The Magical Dot Product

Many linear algebra texts open with a definition of the dot product, say in three dimensions, as follows:

\begin{bmatrix} u_1 \\ u_2 \\ u_3 \end{bmatrix} \cdot \begin{bmatrix} v_1 \\ v_2 \\ v_3 \end{bmatrix} := u_1 v_1 + u_2 v_2 + u_3 v_3.

But where on earth did this formula arise from? Other authors open with a geometric definition with the dot product, but I shall open with a simple question: Given two vectors \mathbf u, \mathbf v \in \mathbb R^2 in the two-dimensional space, what is the angle \theta between \mathbf u and \mathbf v?

Motivated by the Pythagorean theorem, we can define the length of a two-dimensional vector as follows.

Definition 1. Given \mathbf v = \begin{bmatrix} v_1 \\ v_2 \end{bmatrix}, the norm of \mathbf v is defined by

\|\mathbf v \| := \sqrt{v_1^2 + v_2^2}.

Intuitively, this quantity captures the length of \mathbf v.

Consider two vectors \mathbf u = \begin{bmatrix} u_1 \\ u_2 \end{bmatrix},\mathbf v = \begin{bmatrix} v_1 \\ v_2 \end{bmatrix} \in \mathbb R^2 with norm 1. In algebraic terms, we have

u_1^2 + u_2^2 = v_1^2 + v_2^2 = 1.

Assume u_1 > v_1 > 0 and 0 < u_2 < v_2 for simplicity. Consider the triangle \Delta OUV where O(0, 0), U(u_1,u_2), V(v_1, v_2).
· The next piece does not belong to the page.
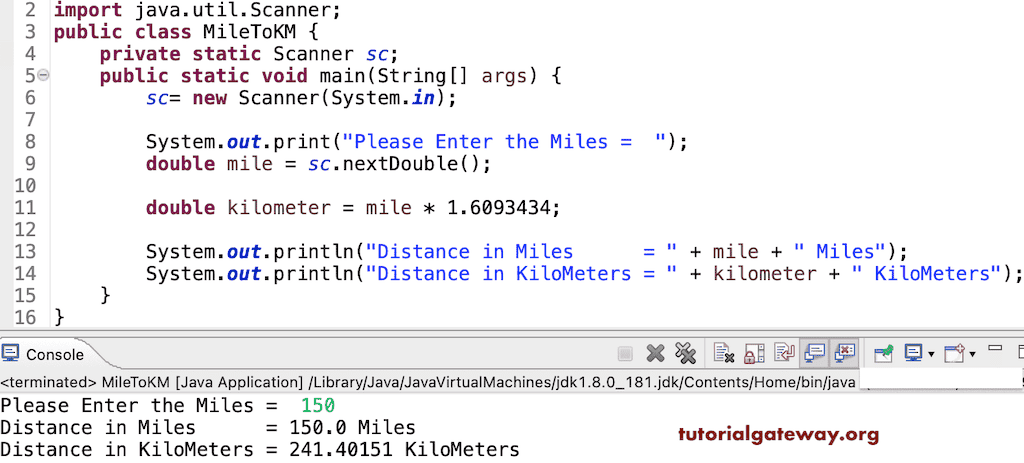Expand the Open Console dropdown arrow

coord(971,354)
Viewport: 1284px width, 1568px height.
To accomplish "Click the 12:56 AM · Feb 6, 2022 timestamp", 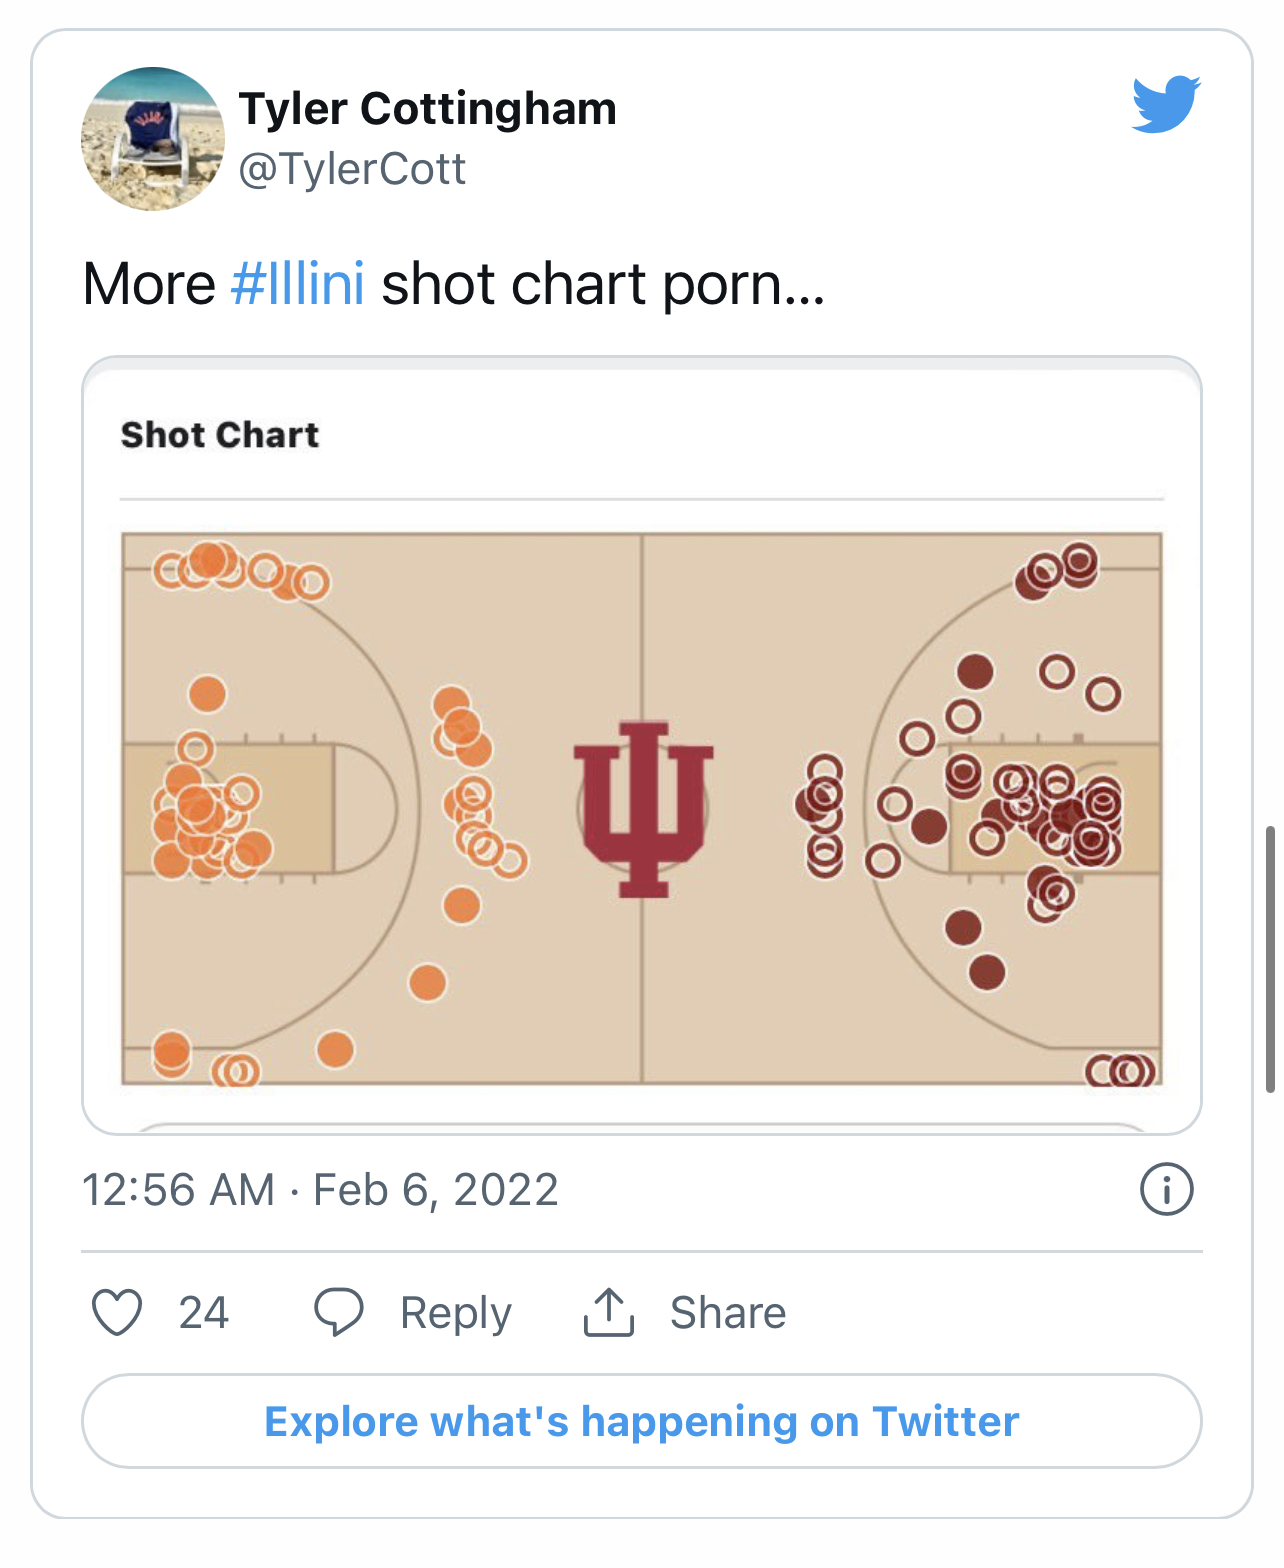I will [320, 1190].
This means that

\begin{aligned} \overrightarrow{VU} &= \overrightarrow{VO} + \overrightarrow{OU} = \overrightarrow{OU} - \overrightarrow{OV} \\ &= \begin{bmatrix} u_1 \\ u_2 \end{bmatrix} - \begin{bmatrix} v_1 \\ v_2 \end{bmatrix} = \begin{bmatrix} u_1 - v_1 \\ u_2 - v_2 \end{bmatrix}, \end{aligned}

so that

\begin{aligned} {VU}^2 &= (u_1 - v_1)^2 + (u_2 - v_2)^2 \\ &= (u_1^2 - 2 u_1 v_1 + v_1^2) + (u_2^2 - 2 u_2 v_2 + v_2^2) \\ &= (u_1^2 + u_2^2) + (v_1^2 + v_2^2) - 2(u_1 v_1 + u_2 v_2)\\ &= 1 + 1 - 2(u_1 v_1 + u_2 v_2) \\ &= 2 - 2(u_1 v_1 + u_2 v_2). \end{aligned}

Letting W be the foot of perpendicular from V to OU, we have OW = \cos(\theta) and WU = 1 - \cos(\theta). By Pythagoras’ theorem,

{VW}^2 = {OV}^2 - {OW}^2 = {VU}^2 - {WU}^2.

Substituting the relevant quantities,

\begin{aligned} 1 - \cos^2(\theta) &= 2 - 2(u_1 v_1 + u_2 v_2) - (1-\cos(\theta))^2 \\ &= 2 - 2(u_1 v_1 + u_2 v_2) - (1 - 2 \cos(\theta) + \cos^2(\theta)) \\ &= 2 - 2(u_1 v_1 + u_2 v_2) - 1 + 2 \cos(\theta) - \cos^2(\theta) \\ &= 1 - \cos^2(\theta) + 2(\cos(\theta) - (u_1 v_1 + u_2 v_2)).   \end{aligned}

Since the 1 - \cos^2(\theta) terms cancel, we are left with the equality

u_1 v_1 + u_2 v_2 = \cos(\theta).

Therefore, the angle between \mathbf u, \mathbf v can be computed using the sum-product u_1 v_1 + u_2 v_2, which we abbreviate by the dot product notation

\mathbf u \cdot \mathbf v := u_1 v_1 + u_2 v_2 = \cos(\theta).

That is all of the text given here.